Reducing S3-S4 Linker Length in Shaker K+ Channels Stabilizes the Relaxed State

ORCiD

Carlos A. Villalba-Galea: 0000-0002-6489-4651

Document Type

Poster

Conference Title/Conference Publication

Biophysical Journal

Organization

Biophysical Society 56th Annual Meeting

Location

San Diego, CA

Conference Dates

February 25-29, 2012

Date of Presentation

2-25-2012

ISSN

0006-3495

Volume

102

Issue

3, Supplement 1

DOI

10.1016/j.bpj.2011.11.2897

First Page

530a

Abstract

The voltage sensing domain (VSD) of voltage-gated channels contains four transmembrane segments (S1 through S4), where the S4 segment is the main voltage sensor. It has been shown that upon prolonged depolarization the VSD enters a third conformational state, the relaxed state, resulting in a dramatic slowing of gating current kinetics upon a repolarization. The length of the linker between the third and fourth transmembrane domains (the S3-S4 linker) is highly variable between different voltage-gated potassium channels. Here we investigated whether the S3-S4 linker length affects the relaxation transition. We generated mutant clones of the Shaker K+ (ShK) IR-H4, W434F background (wild type) with S3-S4 linkers progressively shortened by, typically, three residues. We found that upon prolonged depolarization, the kinetics of repolarizing gating currents going from the relaxed state to the resting state slow down with a linear correlation with the length of the S3-S4 linker (R2>0.9).
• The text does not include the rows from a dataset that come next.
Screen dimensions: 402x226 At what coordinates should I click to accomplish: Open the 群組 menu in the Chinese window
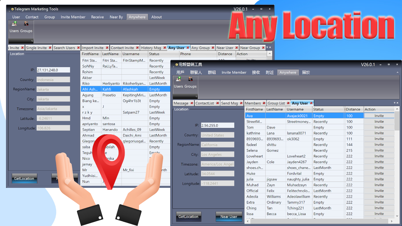(x=212, y=72)
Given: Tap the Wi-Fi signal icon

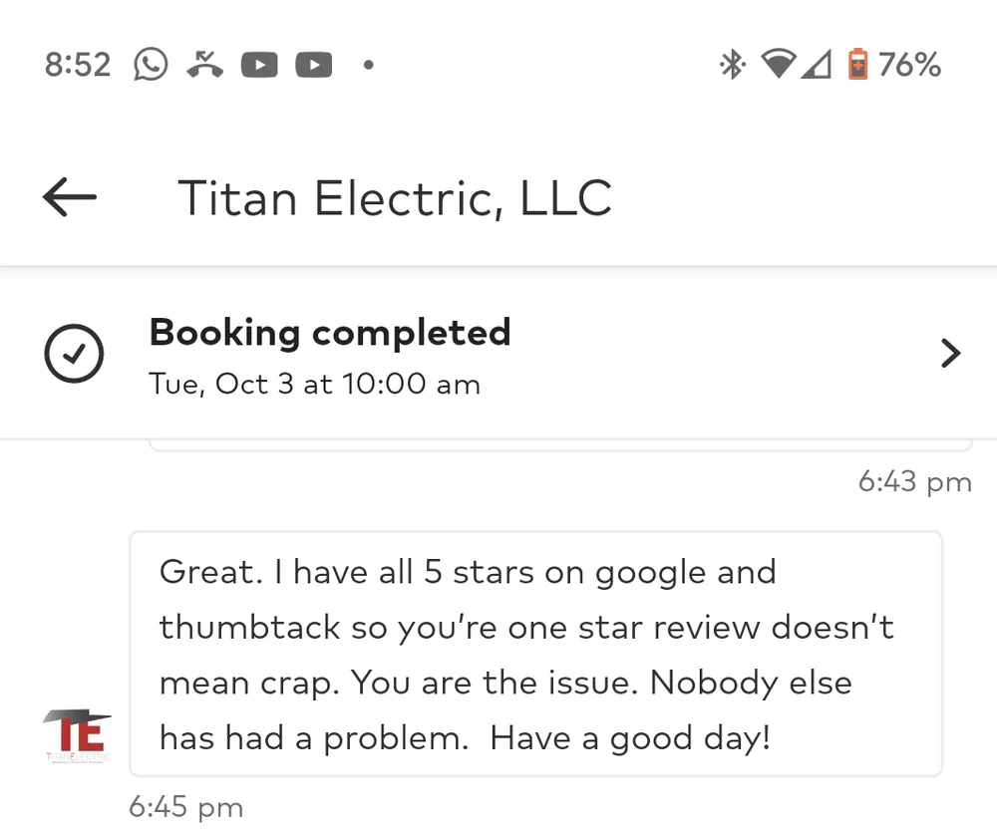Looking at the screenshot, I should pos(779,64).
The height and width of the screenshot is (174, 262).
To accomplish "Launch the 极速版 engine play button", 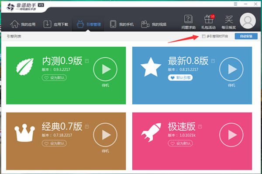I will click(231, 135).
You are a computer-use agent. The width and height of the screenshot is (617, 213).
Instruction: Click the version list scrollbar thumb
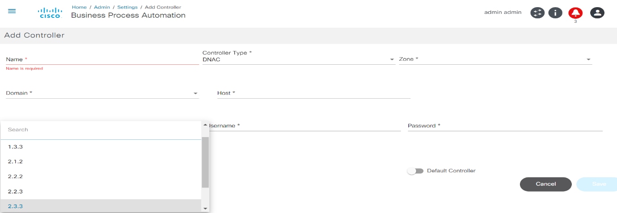[205, 162]
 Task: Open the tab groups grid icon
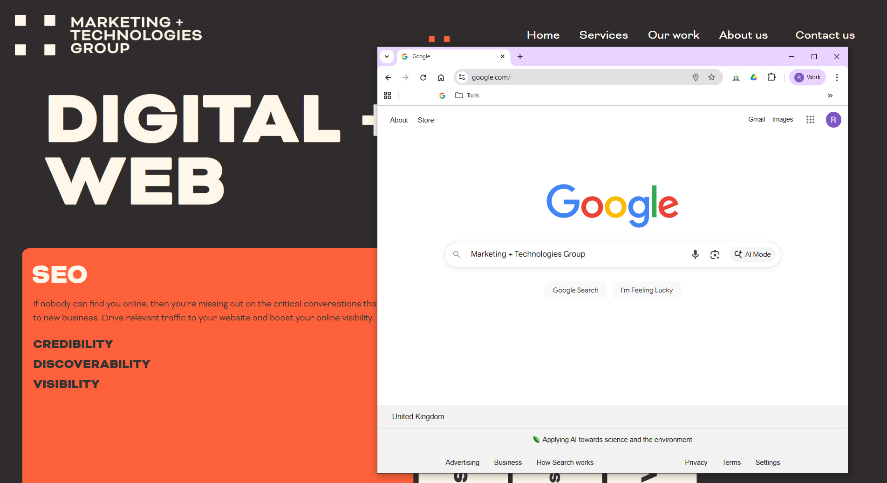coord(387,95)
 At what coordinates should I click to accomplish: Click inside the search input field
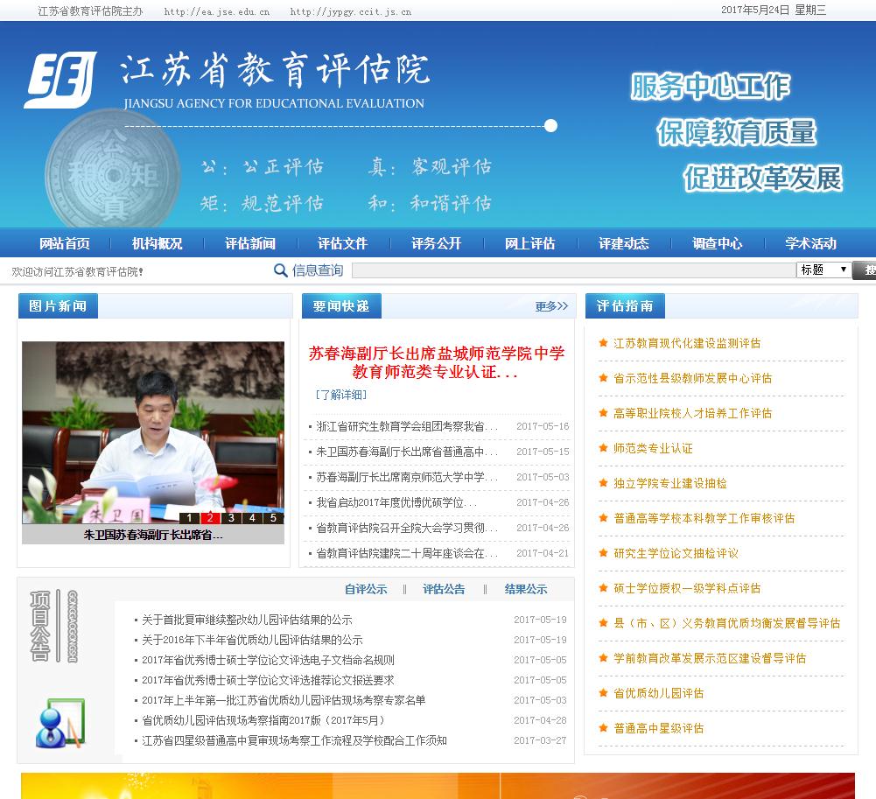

In addition, the entry to the relaxed state for short linker constructs was generally faster than that for wild type. These results show that shortening the S3-S4 linker favors the relaxed conformation. In addition, we recorded gating currents from oocytes expressing two fragments of ShK, one from the N terminus through part of the S3-S4 linker, and the other comprised of the remainder of the S3-S4 linker to the C terminus. This “split linker” construct and our short linker constructs suggest that shorter S3-S4 linkers impose greater constraints on the voltage sensor, stabilizing the relaxed state. Supported by NIH-GM030376.